• _Your objective_
Start at the top of the records and, please, print each line exactly through the line that contains "This screenshot has height=335, width=644.", leaving out all pictures.

##############################

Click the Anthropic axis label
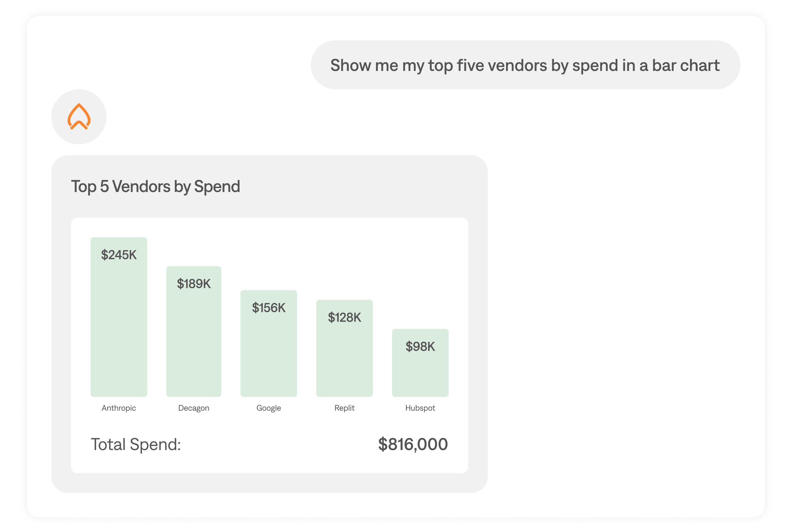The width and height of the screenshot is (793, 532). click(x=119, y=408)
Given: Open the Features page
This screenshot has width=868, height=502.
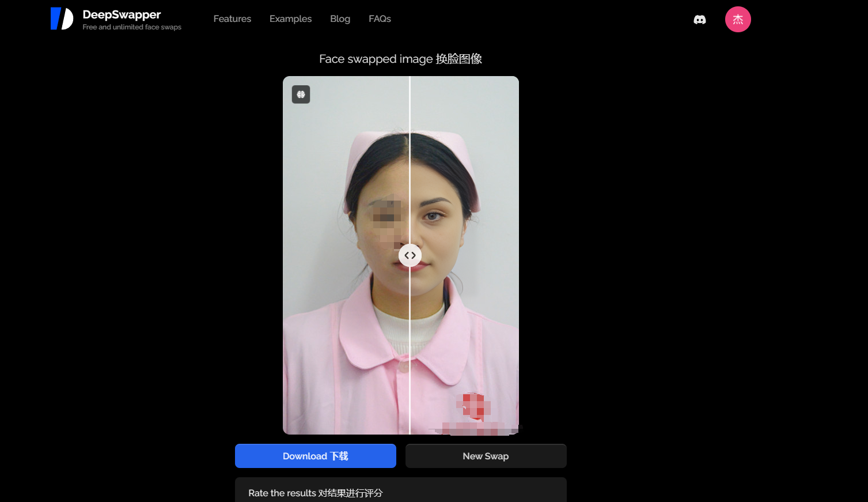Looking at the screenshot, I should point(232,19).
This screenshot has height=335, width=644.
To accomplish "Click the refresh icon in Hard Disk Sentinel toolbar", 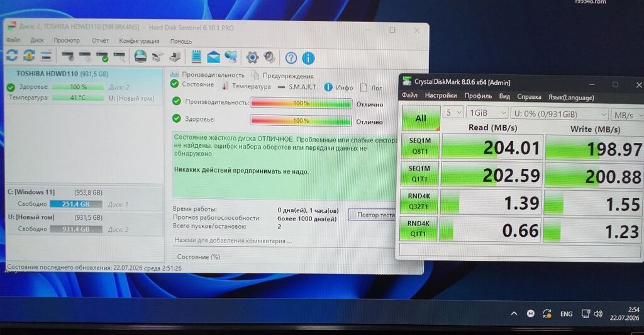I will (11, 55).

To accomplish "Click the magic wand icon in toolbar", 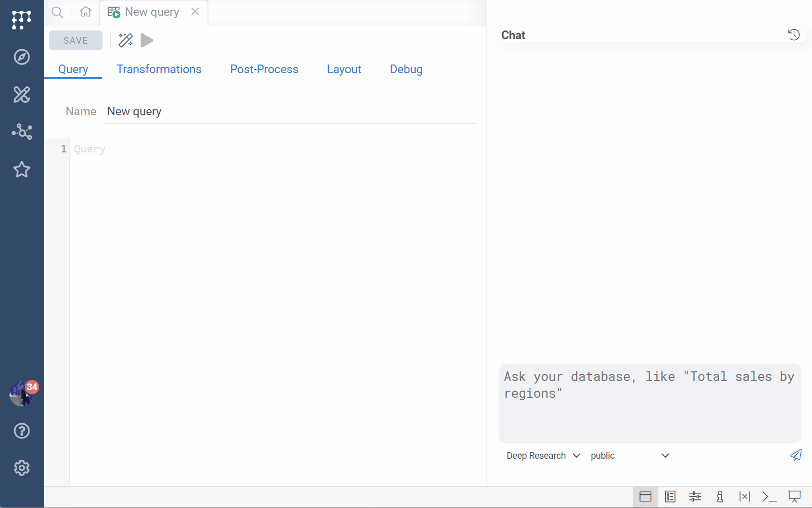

##############################

• _Final answer_
Click the Anthropic axis label
The width and height of the screenshot is (793, 532). click(x=119, y=408)
Given: Open the Features page
This screenshot has width=868, height=502.
Looking at the screenshot, I should point(232,19).
This screenshot has height=335, width=644.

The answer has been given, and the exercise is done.